This lab uses the Tone Analyzer service to extract the most positive sentences from earnings call transcripts and then runs those remarks through the Natural Language Understanding service to extract the most relevant keywords and Semantic Roles from those sentences .
After instances of Tone Analyzer and Natural Languaga Understanding, you'll test drive yhe scenario with a test application.
If you are not already signed up for the IBM Cloud, sign up here
1.2.1 From the IBM Cloud Dashboard click on Create resource
1.2.2 Select the Watson category project type and then click on Tone Analyzer
1.2.3 Make sure the Lite plan is selected and then click Create
1.2.4 Select Service credentials at the left and then click on View credentials next to the credentials generated for your service instance
1.2.5 Click on the icon to copy the credentials to the clipboard and then save them in a text file on your Desktop (or some other convenient location). You'll need the username and password values later in the lab.
1.3.1 From the IBM Cloud Dashboard click on Create resource
1.3.2 Select the Watson category project type and then click on Natural Language Understandingr
1.3.3 Make sure the Lite plan is selected and then click Create
1.3.4 Select Service credentials at the left and then click on View credentials next to the credentials generated for your service instance
1.3.5 Click on the icon to copy the credentials to the clipboard and then save them in a text file on your Desktop (or some other convenient location). You'll need the username and password values later in the lab.
Test the scenario using 3 earnings report transcripts using a standalone app. Both Python and Java are provided. Choose the one that you feel most comfortable with.
Python app requirements
- Python 3.5 or later.
Java app requirements:
- Java 1.7 or later JVM
- Gradle Build Tool Note: Version 4.7 was used to verify this example
2.1.1 Edit the file settings.py in the tone-analyzer-nlu-python sub folder of this project. Put in the values of your Tone Analyzer username and password and your Natural Language Understanding username and password that you saved earlier.

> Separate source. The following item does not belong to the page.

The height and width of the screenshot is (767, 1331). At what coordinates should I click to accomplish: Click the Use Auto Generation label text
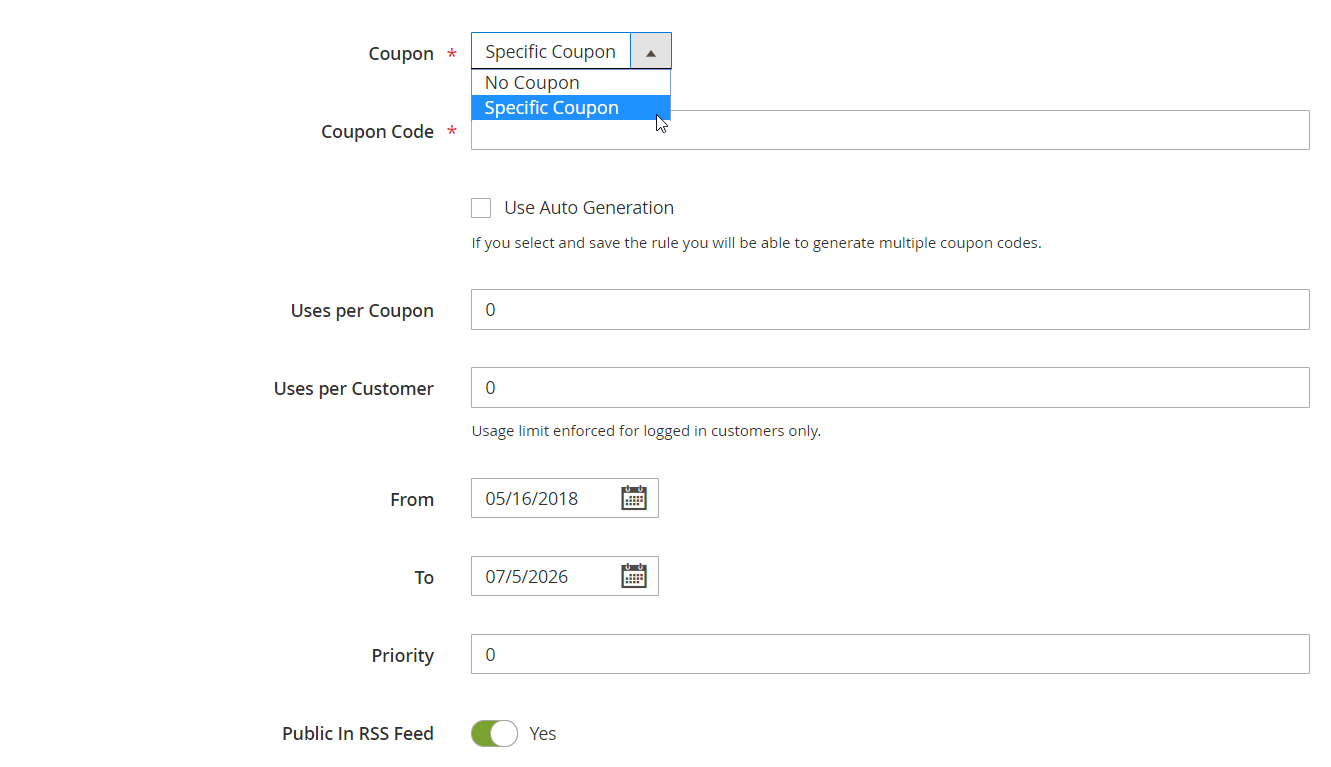pyautogui.click(x=588, y=208)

2.1.2 In a command prompt or terminal navigate to the tone-analyzer-nlu-python sub folder of this project. Run the following command to install the dependencies
pip install -r requirements.txt
2.1.3 Run the following command to run the tester application
python tone-analyzer-nlu.py
2.1.4 Verify the app runs without errors and the output looks something like the following.
Analyzing 3 earnings call transcripts ...
Analyzing transcript file name ../test_data/JPMC1Q2018EarningsCall.txt
Most positive statements from earnings call:
1) Client investment assets were up 13% year-on-year with half of the growth from net new money flows and with record flows this quarter.
NLU Analysis:
keywords: Client investment assets, record flows, net new money
semantic_roles:
subject: Client investment assets action: were object: 13% year-on-year
...
2.2.1 Edit the file settings.properties in the tone-analyzer-nlu-java/src/main/resources sub folder of this project.Put in the values of your Tone Analyzer username and password and your Natural Language Understanding username and password that you saved earlier.
2.2.2 In a command prompt or terminal navigate to the tone-analyzer-nlu-java sub folder of this project. Run the following command to build the app
Linux/Mac
./gradlew build
Windows
gradle.bat build
2.2.3 Run the following command to run the tester application
Linux/Mac
./gradlew run
Windows
gradlew.bat run
2.2.4 (Optional) Run the following command to generate Eclipse artifacts so the project can be imported into Eclipse
Linux/Mac
./gradlew eclipse
Windows
gradlew.bat eclipse
Note: after running the command import this folder as an existing project into Eclipse
2.2.5 Verify the app runs without errors and the output looks something like the following.
Analyzing 3 earnings call transcripts
Analyzing transcript filename JPMC1Q2018EarningsCall.txt
Most positive statements from earnings call:
1) Client investment assets were up 13% year-on-year with half of the growth from net new money flows and with record flows this quarter.
NLU Analysis:
keywords: Client investment assets,record flows,net new money
semantic roles:
subject: Client investment assets action: were object: 13% year-on-year
...
Congratulations ! You successfully worked with both Tone Analyzer and NLU to start creating a framework to extract highlights from earnings call transcripts.